Required action |
Set down every record below exactly as written.

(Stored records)
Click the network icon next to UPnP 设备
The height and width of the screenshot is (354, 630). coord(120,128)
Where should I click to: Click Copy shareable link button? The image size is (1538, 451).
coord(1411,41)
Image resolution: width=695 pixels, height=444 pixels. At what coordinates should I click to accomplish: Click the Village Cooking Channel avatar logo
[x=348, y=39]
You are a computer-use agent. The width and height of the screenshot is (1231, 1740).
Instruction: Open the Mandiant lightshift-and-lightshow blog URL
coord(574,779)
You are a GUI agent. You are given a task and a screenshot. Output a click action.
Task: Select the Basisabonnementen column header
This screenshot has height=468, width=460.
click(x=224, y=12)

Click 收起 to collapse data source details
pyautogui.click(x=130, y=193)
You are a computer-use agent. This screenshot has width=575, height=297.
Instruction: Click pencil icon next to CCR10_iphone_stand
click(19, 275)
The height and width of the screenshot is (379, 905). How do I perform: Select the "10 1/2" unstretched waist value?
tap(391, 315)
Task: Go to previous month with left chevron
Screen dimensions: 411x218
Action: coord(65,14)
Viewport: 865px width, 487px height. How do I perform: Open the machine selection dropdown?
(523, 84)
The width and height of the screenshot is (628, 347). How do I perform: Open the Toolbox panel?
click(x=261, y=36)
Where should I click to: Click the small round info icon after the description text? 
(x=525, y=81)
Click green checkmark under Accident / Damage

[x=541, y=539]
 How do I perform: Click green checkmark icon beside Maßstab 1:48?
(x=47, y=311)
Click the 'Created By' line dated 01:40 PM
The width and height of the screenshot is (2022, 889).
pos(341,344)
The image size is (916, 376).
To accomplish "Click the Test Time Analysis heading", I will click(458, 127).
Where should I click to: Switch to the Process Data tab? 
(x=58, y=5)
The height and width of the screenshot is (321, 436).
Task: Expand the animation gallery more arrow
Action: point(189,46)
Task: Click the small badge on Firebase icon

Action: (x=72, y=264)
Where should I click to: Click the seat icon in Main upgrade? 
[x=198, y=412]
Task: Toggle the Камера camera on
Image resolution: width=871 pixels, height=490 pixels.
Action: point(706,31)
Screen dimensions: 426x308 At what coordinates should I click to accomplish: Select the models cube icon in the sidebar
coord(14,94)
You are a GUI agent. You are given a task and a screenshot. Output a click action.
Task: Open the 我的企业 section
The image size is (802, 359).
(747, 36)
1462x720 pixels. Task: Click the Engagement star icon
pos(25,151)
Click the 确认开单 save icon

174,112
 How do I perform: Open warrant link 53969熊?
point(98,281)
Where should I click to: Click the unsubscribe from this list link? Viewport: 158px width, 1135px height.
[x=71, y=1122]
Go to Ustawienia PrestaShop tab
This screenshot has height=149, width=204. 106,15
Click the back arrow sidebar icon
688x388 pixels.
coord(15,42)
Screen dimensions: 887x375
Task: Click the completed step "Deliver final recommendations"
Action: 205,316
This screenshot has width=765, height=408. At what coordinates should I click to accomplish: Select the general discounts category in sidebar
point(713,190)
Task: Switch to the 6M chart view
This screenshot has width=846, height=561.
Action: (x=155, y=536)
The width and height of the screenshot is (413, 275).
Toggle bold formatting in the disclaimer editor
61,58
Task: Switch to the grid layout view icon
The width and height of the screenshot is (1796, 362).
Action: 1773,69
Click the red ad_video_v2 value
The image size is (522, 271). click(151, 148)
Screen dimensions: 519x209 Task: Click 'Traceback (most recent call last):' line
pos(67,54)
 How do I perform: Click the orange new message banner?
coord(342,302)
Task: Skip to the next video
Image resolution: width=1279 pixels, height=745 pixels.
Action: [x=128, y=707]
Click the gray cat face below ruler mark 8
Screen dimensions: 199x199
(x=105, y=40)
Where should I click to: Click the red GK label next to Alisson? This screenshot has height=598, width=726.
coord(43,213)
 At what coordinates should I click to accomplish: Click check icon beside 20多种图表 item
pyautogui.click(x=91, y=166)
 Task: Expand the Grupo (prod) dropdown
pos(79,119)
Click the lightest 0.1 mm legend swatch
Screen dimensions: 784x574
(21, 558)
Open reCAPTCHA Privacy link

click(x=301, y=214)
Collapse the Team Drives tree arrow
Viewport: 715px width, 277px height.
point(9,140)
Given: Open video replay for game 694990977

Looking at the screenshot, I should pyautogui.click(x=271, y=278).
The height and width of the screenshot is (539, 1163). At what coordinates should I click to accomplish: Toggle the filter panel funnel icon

Written answer |
Click the network icon next to UPnP 设备
The height and width of the screenshot is (354, 630). coord(120,128)
Where should I click to: Click Copy shareable link button? The image size is (1538, 451).
coord(1411,41)
Image resolution: width=695 pixels, height=444 pixels. At what coordinates should I click to accomplish: Click the Village Cooking Channel avatar logo
[x=348, y=39]
You are a computer-use agent. The width and height of the screenshot is (1231, 1740).
Instruction: Open the Mandiant lightshift-and-lightshow blog URL
coord(574,779)
You are a GUI agent. You are given a task and a screenshot. Output a click action.
Task: Select the Basisabonnementen column header
This screenshot has height=468, width=460.
click(x=224, y=12)

Click 收起 to collapse data source details
pyautogui.click(x=130, y=193)
You are a computer-use agent. This screenshot has width=575, height=297.
Instruction: Click pencil icon next to CCR10_iphone_stand
click(19, 275)
The height and width of the screenshot is (379, 905). How do I perform: Select the "10 1/2" unstretched waist value?
tap(391, 315)
Task: Go to previous month with left chevron
Screen dimensions: 411x218
Action: coord(65,14)
Viewport: 865px width, 487px height. How do I perform: Open the machine selection dropdown?
(523, 84)
The width and height of the screenshot is (628, 347). How do I perform: Open the Toolbox panel?
click(x=261, y=36)
Where should I click to: Click the small round info icon after the description text? 
(x=525, y=81)
Click green checkmark under Accident / Damage

[x=541, y=539]
 How do I perform: Click green checkmark icon beside Maßstab 1:48?
(x=47, y=311)
Click the 'Created By' line dated 01:40 PM
The width and height of the screenshot is (2022, 889).
pos(341,344)
The image size is (916, 376).
To accomplish "Click the Test Time Analysis heading", I will click(458, 127).
Where should I click to: Switch to the Process Data tab? 
(x=58, y=5)
The height and width of the screenshot is (321, 436).
Task: Expand the animation gallery more arrow
Action: point(189,46)
Task: Click the small badge on Firebase icon

Action: (x=72, y=264)
Where should I click to: Click the seat icon in Main upgrade? 
[x=198, y=412]
Task: Toggle the Камера camera on
Image resolution: width=871 pixels, height=490 pixels.
Action: point(706,31)
Screen dimensions: 426x308 At what coordinates should I click to accomplish: Select the models cube icon in the sidebar
coord(14,94)
You are a GUI agent. You are given a task and a screenshot. Output a click action.
Task: Open the 我的企业 section
The image size is (802, 359).
(747, 36)
1462x720 pixels. Task: Click the Engagement star icon
pos(25,151)
Click the 确认开单 save icon

174,112
 How do I perform: Open warrant link 53969熊?
point(98,281)
Where should I click to: Click the unsubscribe from this list link? Viewport: 158px width, 1135px height.
[x=71, y=1122]
Go to Ustawienia PrestaShop tab
This screenshot has height=149, width=204. 106,15
Click the back arrow sidebar icon
688x388 pixels.
coord(15,42)
Screen dimensions: 887x375
Task: Click the completed step "Deliver final recommendations"
Action: 205,316
This screenshot has width=765, height=408. At what coordinates should I click to accomplish: Select the general discounts category in sidebar
point(713,190)
Task: Switch to the 6M chart view
This screenshot has width=846, height=561.
Action: (x=155, y=536)
The width and height of the screenshot is (413, 275).
Toggle bold formatting in the disclaimer editor
61,58
Task: Switch to the grid layout view icon
The width and height of the screenshot is (1796, 362).
Action: 1773,69
Click the red ad_video_v2 value
The image size is (522, 271). click(151, 148)
Screen dimensions: 519x209 Task: Click 'Traceback (most recent call last):' line
pos(67,54)
 How do I perform: Click the orange new message banner?
coord(342,302)
Task: Skip to the next video
Image resolution: width=1279 pixels, height=745 pixels.
Action: [x=128, y=707]
Click the gray cat face below ruler mark 8
Screen dimensions: 199x199
(x=105, y=40)
Where should I click to: Click the red GK label next to Alisson? This screenshot has height=598, width=726.
coord(43,213)
 At what coordinates should I click to accomplish: Click check icon beside 20多种图表 item
pyautogui.click(x=91, y=166)
 Task: Expand the Grupo (prod) dropdown
pos(79,119)
Click the lightest 0.1 mm legend swatch
Screen dimensions: 784x574
(21, 558)
Open reCAPTCHA Privacy link

click(x=301, y=214)
Collapse the Team Drives tree arrow
Viewport: 715px width, 277px height.
point(9,140)
Given: Open video replay for game 694990977

Looking at the screenshot, I should pyautogui.click(x=271, y=278).
The height and width of the screenshot is (539, 1163). At what coordinates should I click to accomplish: Toggle the filter panel funnel icon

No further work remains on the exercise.